● **Problem description**
Ignoring the pictures, repeat every entry below exactly as it appears.

========

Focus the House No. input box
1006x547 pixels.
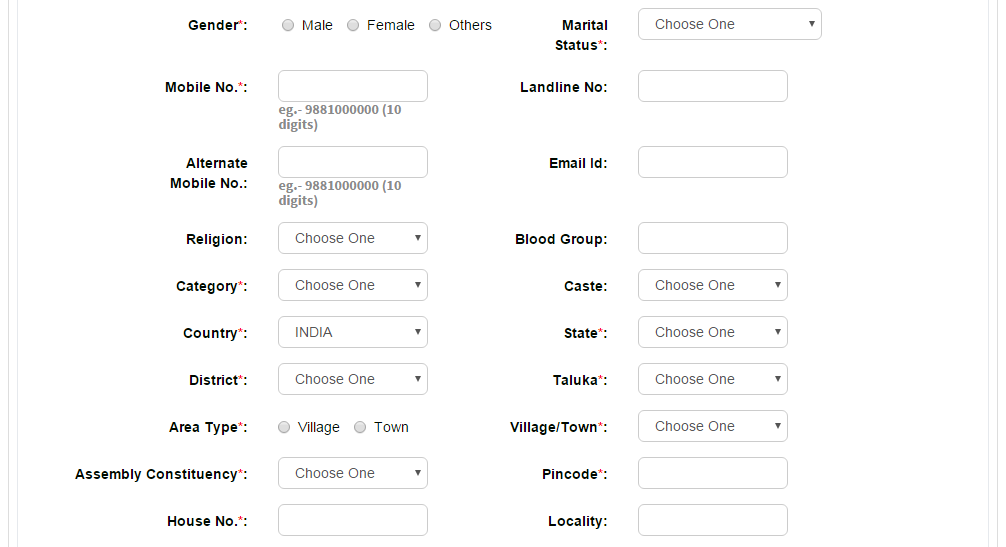[x=353, y=520]
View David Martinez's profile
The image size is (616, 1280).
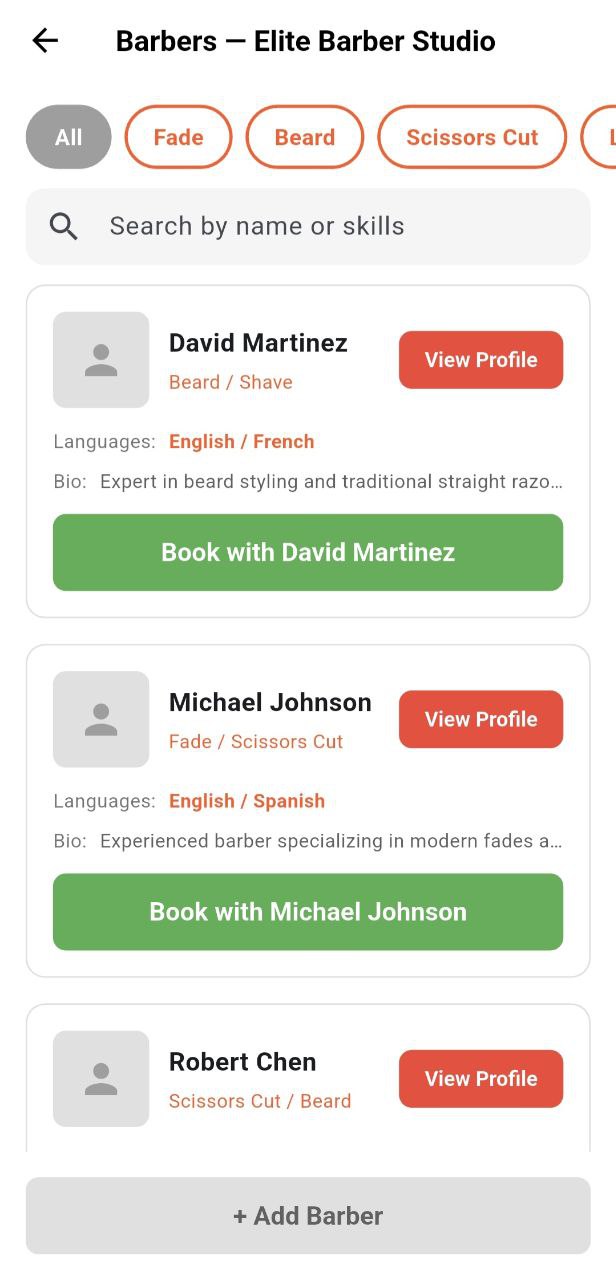coord(481,360)
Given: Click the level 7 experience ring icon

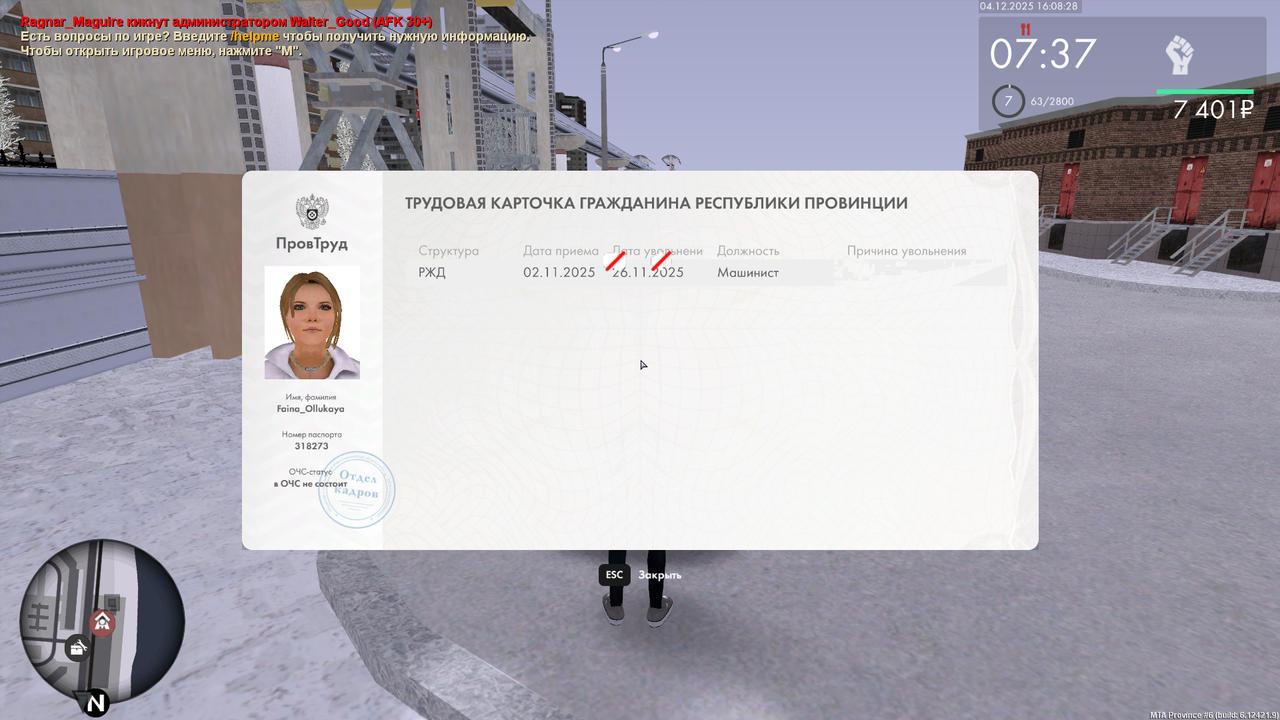Looking at the screenshot, I should point(1008,101).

========

● **Exercise response**
Focus the House No. input box
1006x547 pixels.
[x=353, y=520]
View David Martinez's profile
The image size is (616, 1280).
coord(481,360)
Given: Click the level 7 experience ring icon

Looking at the screenshot, I should point(1008,101).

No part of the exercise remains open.